See Securing Vulnerability Scanning.

Monitoring

To monitor scanning activity, Vulnerability Scanning integrates with these other services in Oracle Cloud Infrastructure.

  • The Audit service automatically records calls to all public Vulnerability Scanning API endpoints as log entries. See Overview of Audit.
  • The Monitoring service enables you to monitor your Vulnerability Scanning resources using metrics and alarms. See Scanning Metrics.
  • The Events service allows your development teams to automatically respond when a Vulnerability Scanning resource changes its state. See Scanning Events.

Getting Started

Use the Vulnerability Scanning service to check for security vulnerabilities in the Compute instances for a single compartment.

  1. Create Vulnerability Scanning IAM Policies.

    If you aren’t an administrator, you must be given access to the Vulnerability Scanning service in a policy (IAM)  written by an administrator.

  2. Create the Required IAM Policy for Compute Scanning Recipes.

    An administrator must grant the Vulnerability Scanning service permission to activate the Vulnerability Scanning agent on your target Compute instances.

  3. Open the navigation menu and click Identity & Security.
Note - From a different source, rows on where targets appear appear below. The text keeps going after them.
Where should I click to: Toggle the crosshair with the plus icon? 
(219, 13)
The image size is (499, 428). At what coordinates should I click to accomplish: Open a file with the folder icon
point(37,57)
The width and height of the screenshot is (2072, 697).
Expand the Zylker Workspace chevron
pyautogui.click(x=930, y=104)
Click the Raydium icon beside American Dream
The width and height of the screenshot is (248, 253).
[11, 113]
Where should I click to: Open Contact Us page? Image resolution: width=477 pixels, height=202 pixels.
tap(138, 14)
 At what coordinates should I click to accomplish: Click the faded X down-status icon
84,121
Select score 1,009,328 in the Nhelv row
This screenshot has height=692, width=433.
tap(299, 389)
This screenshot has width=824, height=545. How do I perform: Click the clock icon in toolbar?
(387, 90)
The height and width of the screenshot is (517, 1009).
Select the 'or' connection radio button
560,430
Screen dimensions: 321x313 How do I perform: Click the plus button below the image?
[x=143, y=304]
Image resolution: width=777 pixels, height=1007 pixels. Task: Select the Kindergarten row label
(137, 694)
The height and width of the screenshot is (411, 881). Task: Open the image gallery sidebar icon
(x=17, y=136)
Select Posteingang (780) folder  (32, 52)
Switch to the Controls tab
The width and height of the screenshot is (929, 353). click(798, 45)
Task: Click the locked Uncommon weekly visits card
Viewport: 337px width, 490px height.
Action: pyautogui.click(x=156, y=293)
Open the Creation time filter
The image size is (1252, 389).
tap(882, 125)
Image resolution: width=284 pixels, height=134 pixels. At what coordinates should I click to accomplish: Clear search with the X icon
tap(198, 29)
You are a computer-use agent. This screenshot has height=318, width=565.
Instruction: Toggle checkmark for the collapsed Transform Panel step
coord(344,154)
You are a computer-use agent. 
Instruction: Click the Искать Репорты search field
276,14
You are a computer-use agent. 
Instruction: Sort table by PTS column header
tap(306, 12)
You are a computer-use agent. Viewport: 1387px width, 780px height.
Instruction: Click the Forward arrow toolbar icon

Click Scanning.
  4. Click Create Scan Recipe.
  5. Click Create Target.

    For Target compartment, select the compartment that contains the Compute instances you want to scan.

    See Creating a Compute Target.

  6. Click View Scan Result.

    Results are typically available 15 minutes after creating a target, but it can take up to 24 hours.

    See Listing Host Scans.

  7. (Optional) Scanning with Cloud Guard

If you run into problems, see Troubleshooting the Vulnerability Scanning service.